THE DATA Start Marker

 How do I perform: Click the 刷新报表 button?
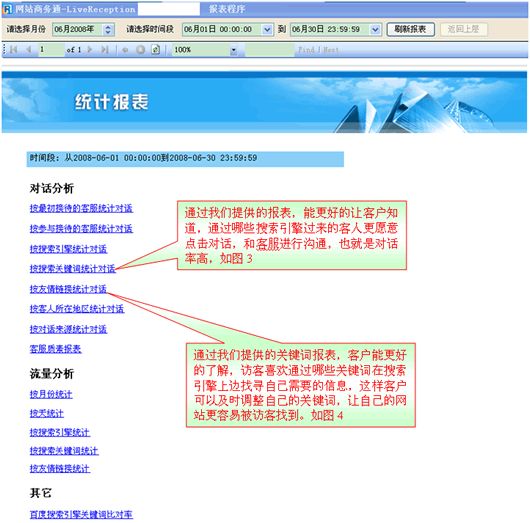(x=410, y=29)
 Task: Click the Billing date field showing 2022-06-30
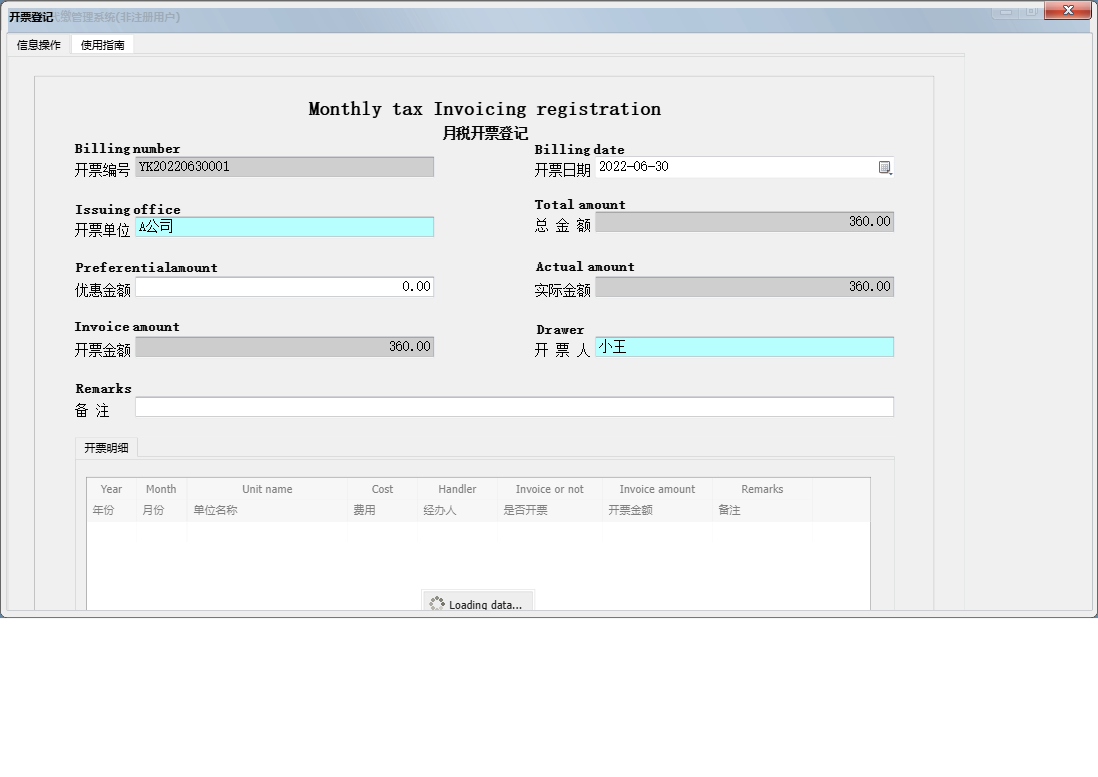click(735, 167)
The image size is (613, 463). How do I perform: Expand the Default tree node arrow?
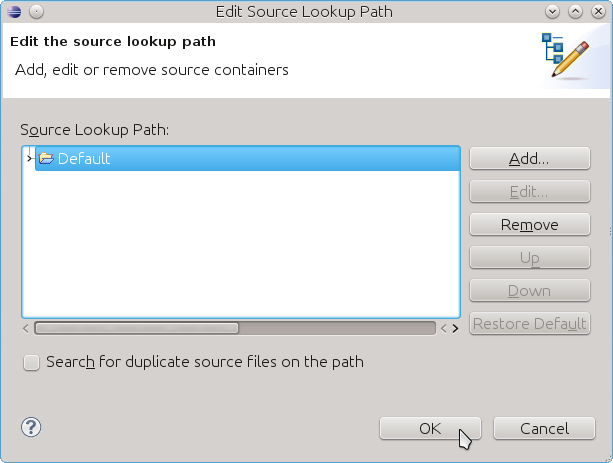(x=29, y=158)
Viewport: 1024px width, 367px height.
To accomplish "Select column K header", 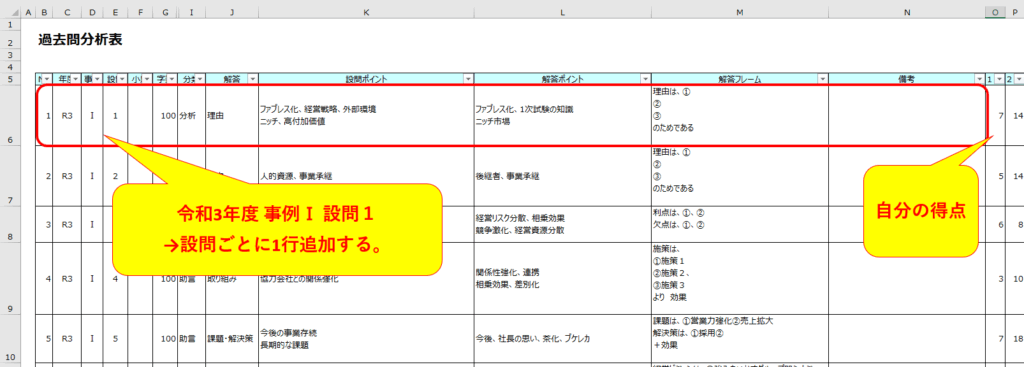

THE DATA End Marker

Exclude the images and output the lines above exactly.

 How do I perform: Click the 刷新报表 button?
(x=410, y=29)
 Task: Click the Billing date field showing 2022-06-30
click(735, 167)
The image size is (613, 463). How do I perform: Expand the Default tree node arrow?
(x=29, y=158)
Viewport: 1024px width, 367px height.
To accomplish "Select column K header", 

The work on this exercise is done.